He had a long way to go.
However, I must say I did not envy him.
Despite my bravado, this is what I knew: I would be terrified to speak to the man. I was glad that I had not brought my copy of the Noli—no need to ask him then about an autograph and risk looking like an idiot. “Excuse me, Mr. Rizal, can I please have your signature?” What—was I a debt collector, tanga? “Ehem, Mr. Rizal, please sign this vegetable, I mean cabbage, I mean—lechugas!” Oh my gulay, God help!440
I mean, it seemed incredible, in fact, that he lived on that bobbing nonentity in the distance, now you saw it, now you didn’t, in the twilight of our vision looking most discomfitingly like, well, like every other island I had just seen.
The approach to Zamboanga was excruciating, and Rufino and I whiled away our time with the eighth sacrament (after baptism, matrimony, and extreme unction): cards.441
—They say he has a flying carpet, Rufino said, throwing down a jack of spades.
—Who? Didn’t you see my queen?!
—The German doctor. The one who will cure you.
—He’s not German. He’s from Calamba. And I’m not sick, you know. I’m just nightblind. Anyway, flying carpets are in fairy tales, Mang Rufino. Or at least the Chinese do not sell them in Manila. Ah, I’ll take that deuce.
I was beating him easily at the game, but Rufino didn’t notice.
—He can walk on water, you know.
—You’re mixing him up with Jesus. That’s in your gospel of San Geronimo.
—No, Segunda says so.
—Who’s Segunda?
I pretended not to know, though he and I knew full well who she was.

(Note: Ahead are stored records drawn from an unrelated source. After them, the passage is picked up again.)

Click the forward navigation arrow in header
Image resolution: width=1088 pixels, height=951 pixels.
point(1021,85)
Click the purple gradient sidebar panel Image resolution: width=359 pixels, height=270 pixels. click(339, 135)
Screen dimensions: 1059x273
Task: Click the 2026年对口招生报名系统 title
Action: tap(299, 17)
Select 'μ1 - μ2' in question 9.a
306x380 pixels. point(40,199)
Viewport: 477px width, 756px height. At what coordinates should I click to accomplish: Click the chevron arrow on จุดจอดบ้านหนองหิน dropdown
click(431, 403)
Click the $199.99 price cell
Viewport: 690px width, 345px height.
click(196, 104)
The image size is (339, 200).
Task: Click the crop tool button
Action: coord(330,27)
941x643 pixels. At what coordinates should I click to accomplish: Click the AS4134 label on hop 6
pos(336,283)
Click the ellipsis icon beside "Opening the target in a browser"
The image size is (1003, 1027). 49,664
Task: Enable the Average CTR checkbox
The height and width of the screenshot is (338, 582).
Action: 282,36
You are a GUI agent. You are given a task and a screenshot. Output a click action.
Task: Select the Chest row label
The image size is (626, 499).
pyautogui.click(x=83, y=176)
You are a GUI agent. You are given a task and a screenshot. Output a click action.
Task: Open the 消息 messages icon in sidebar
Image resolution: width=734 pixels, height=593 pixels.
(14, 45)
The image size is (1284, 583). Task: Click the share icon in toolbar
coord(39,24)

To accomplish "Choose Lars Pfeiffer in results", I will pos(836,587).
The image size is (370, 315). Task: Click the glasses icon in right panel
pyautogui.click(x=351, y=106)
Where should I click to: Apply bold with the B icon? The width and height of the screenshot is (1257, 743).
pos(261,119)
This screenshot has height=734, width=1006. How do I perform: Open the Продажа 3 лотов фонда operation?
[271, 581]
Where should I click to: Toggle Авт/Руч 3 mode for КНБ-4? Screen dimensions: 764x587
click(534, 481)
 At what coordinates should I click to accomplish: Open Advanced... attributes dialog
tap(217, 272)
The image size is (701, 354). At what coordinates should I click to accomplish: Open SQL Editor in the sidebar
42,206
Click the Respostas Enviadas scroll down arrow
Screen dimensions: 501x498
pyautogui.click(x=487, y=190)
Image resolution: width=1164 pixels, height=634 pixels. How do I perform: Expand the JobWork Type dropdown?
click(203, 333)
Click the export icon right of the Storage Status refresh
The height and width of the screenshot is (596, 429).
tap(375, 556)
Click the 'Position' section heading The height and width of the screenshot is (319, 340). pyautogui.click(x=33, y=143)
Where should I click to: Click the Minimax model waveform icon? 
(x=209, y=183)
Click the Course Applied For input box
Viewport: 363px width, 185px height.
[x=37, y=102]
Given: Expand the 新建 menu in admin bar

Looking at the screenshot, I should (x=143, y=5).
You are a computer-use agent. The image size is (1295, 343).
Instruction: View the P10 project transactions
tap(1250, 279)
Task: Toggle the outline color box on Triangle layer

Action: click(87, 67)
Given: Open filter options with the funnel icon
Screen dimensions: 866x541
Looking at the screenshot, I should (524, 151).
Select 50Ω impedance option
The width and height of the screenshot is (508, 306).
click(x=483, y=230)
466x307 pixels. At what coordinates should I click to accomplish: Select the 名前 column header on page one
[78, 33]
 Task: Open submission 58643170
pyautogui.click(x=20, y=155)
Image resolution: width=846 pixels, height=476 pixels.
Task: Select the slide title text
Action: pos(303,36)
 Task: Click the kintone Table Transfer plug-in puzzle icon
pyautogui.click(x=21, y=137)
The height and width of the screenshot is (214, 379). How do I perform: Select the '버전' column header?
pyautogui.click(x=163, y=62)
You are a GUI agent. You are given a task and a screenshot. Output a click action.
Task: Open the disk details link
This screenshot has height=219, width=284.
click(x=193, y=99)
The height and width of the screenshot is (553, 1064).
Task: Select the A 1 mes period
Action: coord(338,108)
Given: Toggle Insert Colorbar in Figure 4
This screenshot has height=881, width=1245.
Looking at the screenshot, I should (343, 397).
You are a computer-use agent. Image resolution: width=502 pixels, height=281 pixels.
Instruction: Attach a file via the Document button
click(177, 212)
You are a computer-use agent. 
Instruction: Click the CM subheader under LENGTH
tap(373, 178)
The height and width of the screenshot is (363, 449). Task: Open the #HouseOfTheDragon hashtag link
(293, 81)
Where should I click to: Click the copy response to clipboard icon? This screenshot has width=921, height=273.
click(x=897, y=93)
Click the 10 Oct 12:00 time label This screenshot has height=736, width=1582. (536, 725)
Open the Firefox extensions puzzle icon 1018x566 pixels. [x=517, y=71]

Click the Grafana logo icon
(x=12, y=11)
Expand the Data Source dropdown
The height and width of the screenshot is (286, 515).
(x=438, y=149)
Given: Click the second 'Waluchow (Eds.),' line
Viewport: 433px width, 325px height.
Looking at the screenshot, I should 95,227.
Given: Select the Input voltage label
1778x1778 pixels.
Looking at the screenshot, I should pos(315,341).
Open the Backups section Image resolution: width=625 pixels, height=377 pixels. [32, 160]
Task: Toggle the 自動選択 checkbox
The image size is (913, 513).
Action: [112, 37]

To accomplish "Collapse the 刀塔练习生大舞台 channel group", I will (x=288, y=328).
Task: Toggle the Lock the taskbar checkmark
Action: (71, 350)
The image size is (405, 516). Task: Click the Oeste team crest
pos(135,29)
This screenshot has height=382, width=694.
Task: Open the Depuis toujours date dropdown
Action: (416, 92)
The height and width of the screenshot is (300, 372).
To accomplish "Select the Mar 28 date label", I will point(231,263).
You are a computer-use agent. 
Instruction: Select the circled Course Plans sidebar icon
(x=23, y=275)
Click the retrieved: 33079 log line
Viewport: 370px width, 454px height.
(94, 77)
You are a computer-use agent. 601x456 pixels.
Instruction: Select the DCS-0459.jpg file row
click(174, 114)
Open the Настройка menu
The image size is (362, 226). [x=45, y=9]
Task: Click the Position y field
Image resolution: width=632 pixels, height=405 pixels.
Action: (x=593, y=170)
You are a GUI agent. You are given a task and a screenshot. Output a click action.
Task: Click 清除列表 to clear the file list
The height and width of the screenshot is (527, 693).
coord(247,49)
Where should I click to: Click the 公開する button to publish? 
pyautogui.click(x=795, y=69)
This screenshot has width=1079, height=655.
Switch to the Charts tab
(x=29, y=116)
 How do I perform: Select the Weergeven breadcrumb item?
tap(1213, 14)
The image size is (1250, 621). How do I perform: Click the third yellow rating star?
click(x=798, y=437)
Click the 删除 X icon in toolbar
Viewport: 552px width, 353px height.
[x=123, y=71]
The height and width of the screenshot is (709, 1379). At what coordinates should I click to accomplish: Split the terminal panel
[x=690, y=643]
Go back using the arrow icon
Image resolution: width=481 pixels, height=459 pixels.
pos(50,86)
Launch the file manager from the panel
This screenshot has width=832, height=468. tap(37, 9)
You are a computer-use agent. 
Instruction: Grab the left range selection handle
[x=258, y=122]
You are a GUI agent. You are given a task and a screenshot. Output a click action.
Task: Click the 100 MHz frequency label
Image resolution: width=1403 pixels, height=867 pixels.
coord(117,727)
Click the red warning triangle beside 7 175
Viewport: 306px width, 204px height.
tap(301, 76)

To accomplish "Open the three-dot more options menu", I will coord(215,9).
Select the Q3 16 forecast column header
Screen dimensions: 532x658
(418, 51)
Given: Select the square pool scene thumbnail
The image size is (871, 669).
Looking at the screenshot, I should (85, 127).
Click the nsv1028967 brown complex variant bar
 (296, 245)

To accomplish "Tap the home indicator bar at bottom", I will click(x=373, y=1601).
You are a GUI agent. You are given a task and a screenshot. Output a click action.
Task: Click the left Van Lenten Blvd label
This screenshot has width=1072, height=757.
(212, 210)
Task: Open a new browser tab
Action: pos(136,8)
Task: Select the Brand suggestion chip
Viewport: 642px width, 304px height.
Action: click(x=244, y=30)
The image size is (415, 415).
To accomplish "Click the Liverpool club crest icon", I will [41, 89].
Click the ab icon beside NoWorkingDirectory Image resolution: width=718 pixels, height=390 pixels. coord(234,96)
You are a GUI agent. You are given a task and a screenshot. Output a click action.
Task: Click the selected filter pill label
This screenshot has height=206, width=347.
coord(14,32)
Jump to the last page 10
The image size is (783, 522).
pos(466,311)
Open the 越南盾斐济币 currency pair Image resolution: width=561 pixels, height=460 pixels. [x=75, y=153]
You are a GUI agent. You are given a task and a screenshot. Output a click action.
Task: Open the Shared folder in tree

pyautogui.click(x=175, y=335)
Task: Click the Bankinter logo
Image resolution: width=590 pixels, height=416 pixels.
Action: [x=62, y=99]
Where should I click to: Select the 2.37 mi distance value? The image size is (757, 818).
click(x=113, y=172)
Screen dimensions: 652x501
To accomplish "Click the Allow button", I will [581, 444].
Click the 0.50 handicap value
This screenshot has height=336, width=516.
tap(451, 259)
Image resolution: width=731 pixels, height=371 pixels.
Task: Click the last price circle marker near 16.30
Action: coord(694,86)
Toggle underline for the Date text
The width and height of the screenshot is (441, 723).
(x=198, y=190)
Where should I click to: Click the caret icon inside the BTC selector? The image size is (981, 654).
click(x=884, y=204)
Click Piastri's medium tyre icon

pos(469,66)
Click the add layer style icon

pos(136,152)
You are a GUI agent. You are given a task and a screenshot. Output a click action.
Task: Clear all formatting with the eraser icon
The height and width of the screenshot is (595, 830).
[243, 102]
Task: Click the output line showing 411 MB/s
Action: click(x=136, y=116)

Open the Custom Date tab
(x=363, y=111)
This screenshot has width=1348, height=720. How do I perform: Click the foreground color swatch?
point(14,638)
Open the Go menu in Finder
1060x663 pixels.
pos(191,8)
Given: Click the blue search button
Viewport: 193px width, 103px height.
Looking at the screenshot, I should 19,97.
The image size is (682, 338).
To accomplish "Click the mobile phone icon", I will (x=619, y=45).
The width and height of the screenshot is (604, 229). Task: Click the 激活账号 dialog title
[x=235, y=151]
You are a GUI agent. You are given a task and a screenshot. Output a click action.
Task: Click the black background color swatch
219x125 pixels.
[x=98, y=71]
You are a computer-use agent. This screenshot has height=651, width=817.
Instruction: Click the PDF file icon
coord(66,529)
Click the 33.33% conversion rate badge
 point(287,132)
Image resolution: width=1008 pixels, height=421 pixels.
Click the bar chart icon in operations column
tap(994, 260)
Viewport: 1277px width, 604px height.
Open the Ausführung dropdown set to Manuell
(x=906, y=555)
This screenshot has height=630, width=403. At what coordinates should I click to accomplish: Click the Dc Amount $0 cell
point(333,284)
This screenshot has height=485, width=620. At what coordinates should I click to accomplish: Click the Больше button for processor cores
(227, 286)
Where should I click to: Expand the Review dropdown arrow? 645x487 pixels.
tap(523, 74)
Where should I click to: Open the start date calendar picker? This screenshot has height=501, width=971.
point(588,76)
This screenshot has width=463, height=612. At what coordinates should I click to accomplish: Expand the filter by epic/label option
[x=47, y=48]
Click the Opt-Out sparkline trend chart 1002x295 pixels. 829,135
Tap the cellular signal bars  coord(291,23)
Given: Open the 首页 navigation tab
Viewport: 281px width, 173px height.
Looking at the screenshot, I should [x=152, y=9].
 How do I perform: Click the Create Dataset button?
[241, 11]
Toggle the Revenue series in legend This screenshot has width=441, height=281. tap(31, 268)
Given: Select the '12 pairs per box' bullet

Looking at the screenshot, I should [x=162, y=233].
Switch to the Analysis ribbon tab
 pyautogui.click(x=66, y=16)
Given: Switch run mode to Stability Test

—The cook’s wife. The one whom I saw—
—Now Mang Rufino, it was dark and your eyes are old. Old age puts fevers in people’s brains.442
—No, Don Mundo, I saw—a woman showing—
—Showing what?
Rufino tossed his last card on the table, completing my winning hand.
—Showing the rich bat hole of the ace of spades,443 thus: the fleas of the vulva of the widow of espadañas!444 Que dios berdugo te bendigo!445
He was right.
May God the executioner have mercy on my soul.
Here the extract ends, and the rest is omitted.